The global supply fell month-by-month to 91.2 million b/d in May, but remains strong year-on-year

Global oil supplies fell by 90,000 b/d month-on-month, to 91.2 million b/d in May, as higher Opec production failed to offset a fall in non-Opec output.

Global supply, though, increased 180,000 b/d year-on-year. Opec natural gas-to-liquids output and non-Opec supply helped make up for an 810,000 b/d decline in Opec crude output.

Non-Opec supply fell 230,000 b/d in May from the previous month to 53.8m b/d because of maintenance in Canada, which offset production gains elsewhere.
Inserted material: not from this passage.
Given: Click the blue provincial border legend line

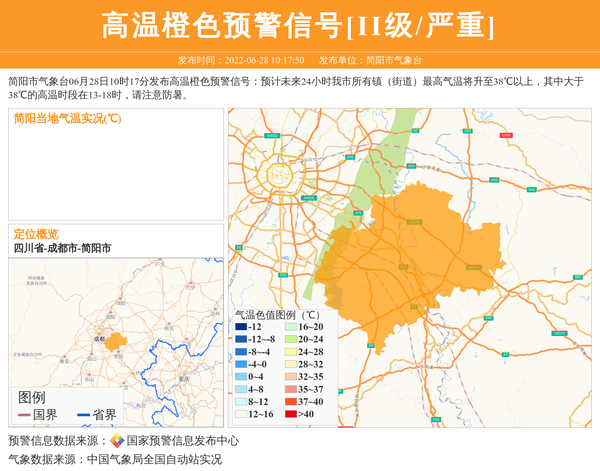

The IEA said summer maintenance in the North Sea could cut more production this year than the typical 260,000 b/d that is lost for the period. The IEA expects seasonal maintenance to cut North Sea oil supplies from 3m b/d in the first quarter of 2013 to 2.6m b/d in the third quarter of 2013.

The IEA’s forecast for non-Opec supply growth is unchanged from its previous prediction of 1.1m b/d for 2013.

Opec crude oil production rose to 30.89m b/d in May, which was a seven-month high. This was up 135,000 b/d from April.

Increased output from Saudi Arabia, Iran, the United Arab Emirates and Kuwait was partially offset by reduced supplies from Iraq, Libya and Nigeria. The IEA said it expects the "call on Opec" crude to be 29.8m b/d in the second half of 2013, 200,000 b/d lower than previously expected, because of lower demand. Opec rolled over its 30m b/d production ceiling at its 31 May meeting in Vienna. Several member countries raised concerns about Opec potentially losing market share because of rapidly rising US shale-oil production.

The seasonal ramp-up in global refining throughputs is expected to be higher than usual this year, the IEA said, with runs increasing by 2.2m b/d from the second to the third quarter of 2013. This will be driven by new Saudi distillation capacity, increased Chinese runs after heavy spring maintenance, and recovering throughput at Venezuela’s Amuay plant after a fire last year knocked out much of the facility’s capacity.

OECD commercial oil stocks increased by 16.7m barrels in April, to 2.7bn barrels, the IEA said. And initial data suggests total oil stocks increased by a further 11.1m barrels in May.